At the same time Mother Teresa was in her third year of teaching high school courses at St. Mary's High in Calcutta as a Sister of Loretto, Sister Nirmala was just coming into this world. She was born Nirmala Joshi in 1934 into a Brahmin family in the village of Ranchi in the eastern state of Bihar in India. Brahmin is an ethnic Nepali branch of Hindu or the priestly class. The family had migrated from Nepal and her father was an officer in the Indian Army. Her parents raised her in the Hindu religion even though she was educated by Christian missionaries in Patna, India. The more she studied the more the tenets of the Roman Catholic Faith intrigued her. As she tells it, "My roommate at Patna Women's College , a Hindu girl, was kneeling and praying. It was then that I heard the summons. Later, at 17, I came to Calcutta and joined the Order."

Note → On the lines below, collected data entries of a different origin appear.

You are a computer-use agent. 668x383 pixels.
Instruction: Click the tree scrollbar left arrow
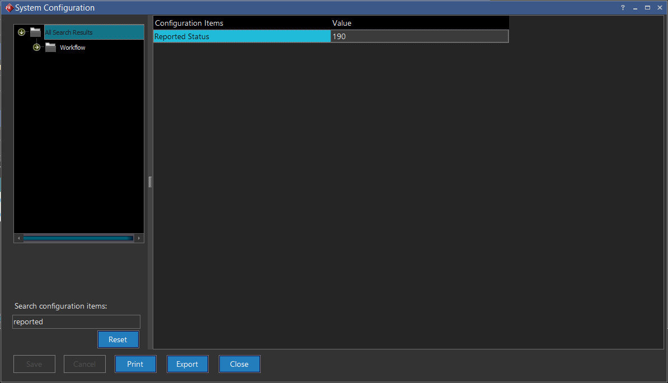18,238
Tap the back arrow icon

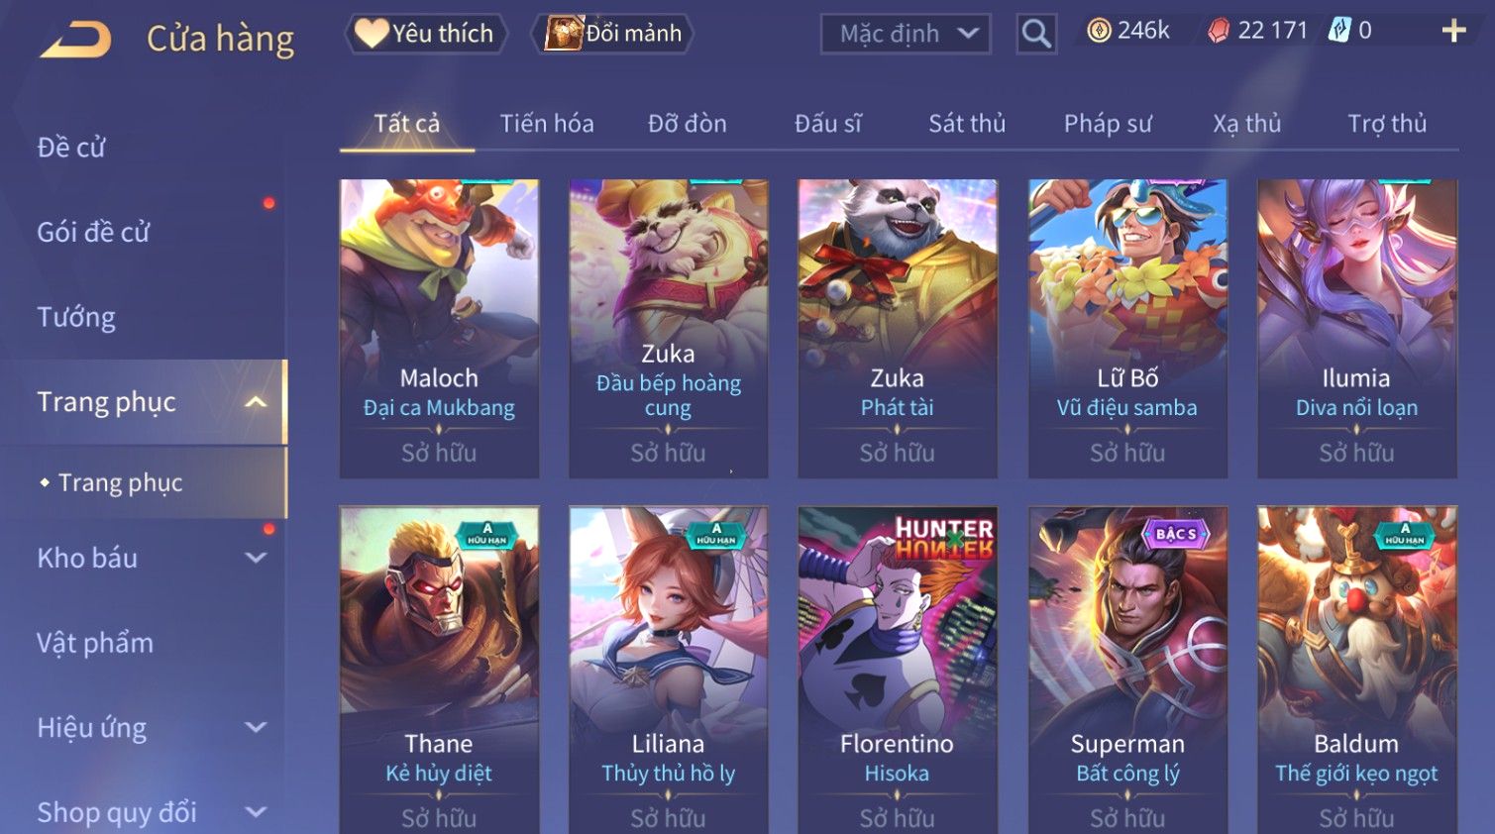pyautogui.click(x=75, y=40)
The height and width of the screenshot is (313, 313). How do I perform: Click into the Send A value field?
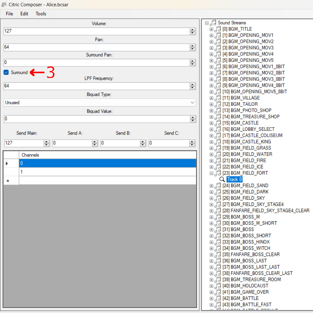click(72, 143)
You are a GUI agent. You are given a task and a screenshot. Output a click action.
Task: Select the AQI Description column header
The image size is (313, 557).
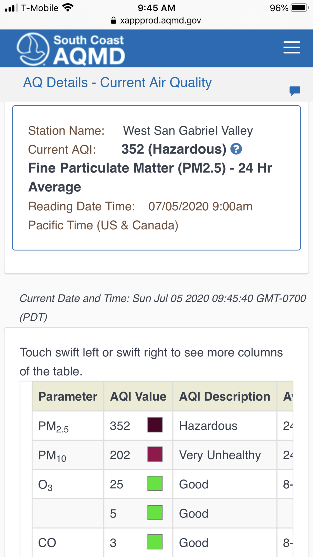click(x=225, y=396)
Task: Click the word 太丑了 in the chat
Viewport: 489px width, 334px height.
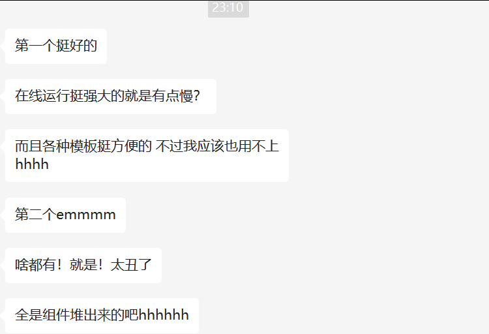Action: (131, 265)
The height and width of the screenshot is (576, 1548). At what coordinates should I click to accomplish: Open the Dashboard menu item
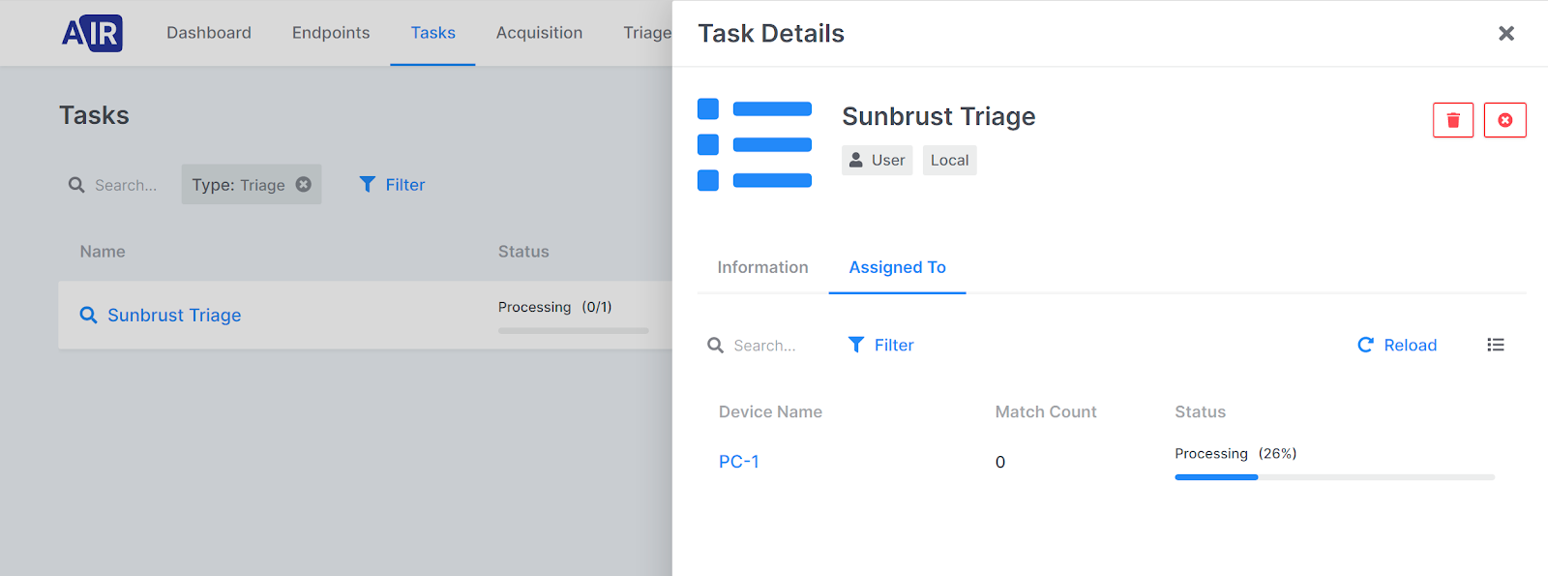coord(208,33)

What convinced her to convert was when she discovered what Mother Teresa was doing. The habit her sisters were wearing was so similar to the sari of the Hindu religion that it eased all fears Nirmala had about this "foreign religion." Thus a year after Mother had founded the Order, Nirmala joined the Missionaries of Charity beginning her postulancy and novitiate in Calcutta under the watchful eye of the woman who would be forever known as the "saint of the gutters." What endeared Sister Nirmala to Mother and cemented her own commitment to the Order was while she was living in the Mother House in Calcutta. It is a four-story house that today accommodates 250 Sisters. She became very ill along with others, but she was sicker than the rest and rather than keeping her in the infirmary, Mother Teresa gave Sister Nirmala her own bed in her own room.
Over the years Mother could see that this young nun was not only a dedicated woman but one who could help so many through further education and she counseled Sister Nirmala to study law. She proceeded to heed Mother's request, studying at a local Indian University where she received her Master's Degree in Political Science and took additional studies to becaome a lawyer. It was not her intent to become an attorney but to know the law in order to help expand the Order as the women flocked to apply to be Missionaries of Charity.

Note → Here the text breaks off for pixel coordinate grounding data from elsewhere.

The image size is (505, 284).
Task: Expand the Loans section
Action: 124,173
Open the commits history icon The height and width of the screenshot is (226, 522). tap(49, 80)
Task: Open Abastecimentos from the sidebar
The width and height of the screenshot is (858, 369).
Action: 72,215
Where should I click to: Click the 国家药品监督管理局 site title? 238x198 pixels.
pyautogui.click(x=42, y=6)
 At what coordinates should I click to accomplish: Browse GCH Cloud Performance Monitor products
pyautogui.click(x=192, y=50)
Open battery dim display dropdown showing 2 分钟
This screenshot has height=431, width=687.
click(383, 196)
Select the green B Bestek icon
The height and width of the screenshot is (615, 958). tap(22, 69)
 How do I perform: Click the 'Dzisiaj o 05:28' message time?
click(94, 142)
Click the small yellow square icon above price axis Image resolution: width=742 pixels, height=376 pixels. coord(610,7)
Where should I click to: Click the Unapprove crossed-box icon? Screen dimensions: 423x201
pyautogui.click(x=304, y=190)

While Sister Nirmala was matriculating at College, her younger sister visited her often and, through the fruits of Sister Nirmala's conversion, her sister converted from Hinduism as well, joining the Carmelites where she also became a nun.
Mother could see in Sister Nirmala signs of energy, dedication and charisma and knew instinctively that Sister Nirmala was the perfect person to open new houses in other lands, especially the western hemisphere. She was dispatched to New York to set up the first house in the sixties, then Washington D. C. as well as Panama in Central America. Despite the fact that Sister Nirmala was also on the go, in 1979 Mother placed this capable nun in charge of the Order's Contemplative Wing which encompasses those nuns who, rather than going out to minister to others, serve God before the Blessed Sacrament in prayer and meditation. Based out of Calcutta, Sister Nirmala found great comfort in joining the cloistered nuns but realized she could not do this full time and, in obedience, began travelling again to other areas to establish new houses for the Missionaries of Charity, including throughout Europe, while still directing the contemplatives. Other than Mother herself, Sister Nirmala embodied all that Mother Teresa promoted.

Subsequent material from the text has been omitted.